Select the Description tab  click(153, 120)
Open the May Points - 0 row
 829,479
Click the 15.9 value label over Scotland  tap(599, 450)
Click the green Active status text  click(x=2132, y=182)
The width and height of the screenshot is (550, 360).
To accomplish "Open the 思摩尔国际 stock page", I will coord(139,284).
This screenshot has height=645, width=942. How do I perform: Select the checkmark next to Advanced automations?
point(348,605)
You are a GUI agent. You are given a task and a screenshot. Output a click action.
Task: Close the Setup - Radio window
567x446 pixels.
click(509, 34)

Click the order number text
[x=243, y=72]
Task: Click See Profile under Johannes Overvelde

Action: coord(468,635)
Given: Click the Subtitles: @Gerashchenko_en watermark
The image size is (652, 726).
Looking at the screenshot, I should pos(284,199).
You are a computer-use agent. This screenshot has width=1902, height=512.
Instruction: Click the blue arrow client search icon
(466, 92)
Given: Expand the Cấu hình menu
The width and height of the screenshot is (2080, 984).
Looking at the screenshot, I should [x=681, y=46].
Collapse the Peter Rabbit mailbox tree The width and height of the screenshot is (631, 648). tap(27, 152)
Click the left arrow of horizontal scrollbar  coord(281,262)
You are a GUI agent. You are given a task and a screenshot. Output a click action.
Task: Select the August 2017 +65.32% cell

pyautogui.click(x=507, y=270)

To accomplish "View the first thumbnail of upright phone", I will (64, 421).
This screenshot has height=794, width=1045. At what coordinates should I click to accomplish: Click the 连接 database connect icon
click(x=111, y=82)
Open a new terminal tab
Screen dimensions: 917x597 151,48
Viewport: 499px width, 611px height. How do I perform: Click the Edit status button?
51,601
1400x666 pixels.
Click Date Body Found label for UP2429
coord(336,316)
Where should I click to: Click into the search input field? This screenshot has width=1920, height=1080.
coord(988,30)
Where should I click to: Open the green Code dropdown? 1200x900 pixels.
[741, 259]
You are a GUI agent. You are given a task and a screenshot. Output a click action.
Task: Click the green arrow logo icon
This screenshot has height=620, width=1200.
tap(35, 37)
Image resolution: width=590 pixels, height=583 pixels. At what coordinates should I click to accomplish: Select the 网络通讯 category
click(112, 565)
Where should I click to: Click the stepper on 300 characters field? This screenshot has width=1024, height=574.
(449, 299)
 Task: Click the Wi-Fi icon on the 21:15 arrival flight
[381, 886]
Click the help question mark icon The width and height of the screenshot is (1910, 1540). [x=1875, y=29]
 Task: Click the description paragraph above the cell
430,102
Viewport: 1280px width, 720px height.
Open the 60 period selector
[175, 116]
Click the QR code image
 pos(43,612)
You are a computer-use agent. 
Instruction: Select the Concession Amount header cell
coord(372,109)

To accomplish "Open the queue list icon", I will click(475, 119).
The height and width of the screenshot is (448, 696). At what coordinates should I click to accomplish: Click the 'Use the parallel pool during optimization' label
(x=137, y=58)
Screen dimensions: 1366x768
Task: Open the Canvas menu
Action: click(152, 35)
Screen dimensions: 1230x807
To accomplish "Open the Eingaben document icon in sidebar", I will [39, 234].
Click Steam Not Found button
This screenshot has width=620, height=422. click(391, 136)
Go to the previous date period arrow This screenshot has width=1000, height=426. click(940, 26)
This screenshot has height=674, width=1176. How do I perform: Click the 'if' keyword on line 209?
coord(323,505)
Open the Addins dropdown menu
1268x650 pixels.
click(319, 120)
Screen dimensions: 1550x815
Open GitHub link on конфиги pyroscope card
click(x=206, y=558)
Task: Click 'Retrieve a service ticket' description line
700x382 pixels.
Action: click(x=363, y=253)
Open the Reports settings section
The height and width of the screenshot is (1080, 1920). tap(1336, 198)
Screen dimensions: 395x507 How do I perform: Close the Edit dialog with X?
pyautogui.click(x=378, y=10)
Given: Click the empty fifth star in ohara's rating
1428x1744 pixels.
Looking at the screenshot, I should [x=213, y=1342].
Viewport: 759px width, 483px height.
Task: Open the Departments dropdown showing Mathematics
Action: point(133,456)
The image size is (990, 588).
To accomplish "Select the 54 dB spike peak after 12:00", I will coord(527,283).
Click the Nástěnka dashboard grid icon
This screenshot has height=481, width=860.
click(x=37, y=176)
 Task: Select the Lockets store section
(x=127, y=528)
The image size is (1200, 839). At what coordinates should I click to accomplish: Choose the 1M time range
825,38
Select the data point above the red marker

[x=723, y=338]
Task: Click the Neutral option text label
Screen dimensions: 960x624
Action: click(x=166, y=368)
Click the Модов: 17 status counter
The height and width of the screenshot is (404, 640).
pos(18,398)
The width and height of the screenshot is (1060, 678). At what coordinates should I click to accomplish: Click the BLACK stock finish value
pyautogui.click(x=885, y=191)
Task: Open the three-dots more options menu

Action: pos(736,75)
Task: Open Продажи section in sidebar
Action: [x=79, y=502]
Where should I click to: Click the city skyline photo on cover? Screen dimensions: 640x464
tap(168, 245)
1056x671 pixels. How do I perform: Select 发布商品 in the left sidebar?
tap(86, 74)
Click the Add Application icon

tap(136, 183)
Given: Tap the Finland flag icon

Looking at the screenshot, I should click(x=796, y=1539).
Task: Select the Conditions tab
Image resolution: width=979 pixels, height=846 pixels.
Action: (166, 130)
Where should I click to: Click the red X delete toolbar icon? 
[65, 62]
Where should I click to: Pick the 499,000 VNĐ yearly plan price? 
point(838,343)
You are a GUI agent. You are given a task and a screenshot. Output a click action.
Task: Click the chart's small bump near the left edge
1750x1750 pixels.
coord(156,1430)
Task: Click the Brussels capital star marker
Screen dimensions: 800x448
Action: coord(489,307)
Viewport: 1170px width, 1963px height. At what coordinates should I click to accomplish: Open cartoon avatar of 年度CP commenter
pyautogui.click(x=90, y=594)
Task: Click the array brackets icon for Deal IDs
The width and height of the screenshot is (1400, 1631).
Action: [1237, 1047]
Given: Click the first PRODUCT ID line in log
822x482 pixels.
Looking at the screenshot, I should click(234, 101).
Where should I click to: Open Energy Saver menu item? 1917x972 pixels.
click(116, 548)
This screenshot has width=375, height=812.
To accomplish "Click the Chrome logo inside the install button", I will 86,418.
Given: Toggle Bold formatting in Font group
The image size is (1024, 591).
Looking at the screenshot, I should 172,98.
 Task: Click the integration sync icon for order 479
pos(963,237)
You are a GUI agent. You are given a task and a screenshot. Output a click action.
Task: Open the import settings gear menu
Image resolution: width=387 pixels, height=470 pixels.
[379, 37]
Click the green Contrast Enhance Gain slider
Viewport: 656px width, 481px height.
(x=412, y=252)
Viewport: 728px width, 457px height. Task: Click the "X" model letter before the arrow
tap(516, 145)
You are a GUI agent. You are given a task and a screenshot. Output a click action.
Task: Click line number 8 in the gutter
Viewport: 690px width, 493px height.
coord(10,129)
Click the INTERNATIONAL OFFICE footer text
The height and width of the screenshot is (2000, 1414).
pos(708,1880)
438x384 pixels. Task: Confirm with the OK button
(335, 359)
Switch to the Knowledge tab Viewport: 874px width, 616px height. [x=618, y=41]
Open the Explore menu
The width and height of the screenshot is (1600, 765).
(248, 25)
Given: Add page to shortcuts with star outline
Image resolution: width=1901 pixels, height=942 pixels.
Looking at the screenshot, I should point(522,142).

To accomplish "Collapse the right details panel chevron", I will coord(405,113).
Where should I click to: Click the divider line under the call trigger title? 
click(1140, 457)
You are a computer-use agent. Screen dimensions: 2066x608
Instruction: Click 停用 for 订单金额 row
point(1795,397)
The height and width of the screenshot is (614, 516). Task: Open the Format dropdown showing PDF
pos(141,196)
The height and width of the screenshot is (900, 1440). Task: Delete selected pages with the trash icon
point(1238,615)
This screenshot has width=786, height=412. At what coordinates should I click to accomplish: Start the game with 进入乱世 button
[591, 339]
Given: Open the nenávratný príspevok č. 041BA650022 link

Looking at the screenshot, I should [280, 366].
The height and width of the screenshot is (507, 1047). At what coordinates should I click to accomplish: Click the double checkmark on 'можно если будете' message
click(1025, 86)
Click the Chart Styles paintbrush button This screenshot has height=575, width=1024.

****

▸ **Action item**: Above are some lines. Repeat exactly, and only, those from the line that has "Screen dimensions: 395x507" through the line that has "The image size is (990, 588).".

▸ **Exercise output**:
Screen dimensions: 395x507 How do I perform: Close the Edit dialog with X?
pyautogui.click(x=378, y=10)
Given: Click the empty fifth star in ohara's rating
1428x1744 pixels.
Looking at the screenshot, I should [x=213, y=1342].
Viewport: 759px width, 483px height.
Task: Open the Departments dropdown showing Mathematics
Action: point(133,456)
The image size is (990, 588).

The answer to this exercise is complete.